→ Exercise instructions
Could you set out the saved entries below as a numbered list and drop any blank lines?

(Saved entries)
_ _ _ _

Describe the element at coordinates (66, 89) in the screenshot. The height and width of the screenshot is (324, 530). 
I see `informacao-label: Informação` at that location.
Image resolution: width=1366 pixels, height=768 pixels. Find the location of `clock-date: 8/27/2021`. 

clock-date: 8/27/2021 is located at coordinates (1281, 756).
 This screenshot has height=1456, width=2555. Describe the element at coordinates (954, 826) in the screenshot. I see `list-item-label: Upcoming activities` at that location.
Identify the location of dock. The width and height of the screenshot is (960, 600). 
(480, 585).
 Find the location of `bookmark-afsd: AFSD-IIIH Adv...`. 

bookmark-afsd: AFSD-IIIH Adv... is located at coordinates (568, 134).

_ _ _ _

→ Task answer
1. Describe the element at coordinates (66, 89) in the screenshot. The height and width of the screenshot is (324, 530). 
2. I see `informacao-label: Informação` at that location.
3. Image resolution: width=1366 pixels, height=768 pixels. Find the location of `clock-date: 8/27/2021`. 
4. clock-date: 8/27/2021 is located at coordinates (1281, 756).
5.  This screenshot has height=1456, width=2555. Describe the element at coordinates (954, 826) in the screenshot. I see `list-item-label: Upcoming activities` at that location.
6. Identify the location of dock. The width and height of the screenshot is (960, 600). 
7. (480, 585).
8.  Find the location of `bookmark-afsd: AFSD-IIIH Adv...`. 
9. bookmark-afsd: AFSD-IIIH Adv... is located at coordinates (568, 134).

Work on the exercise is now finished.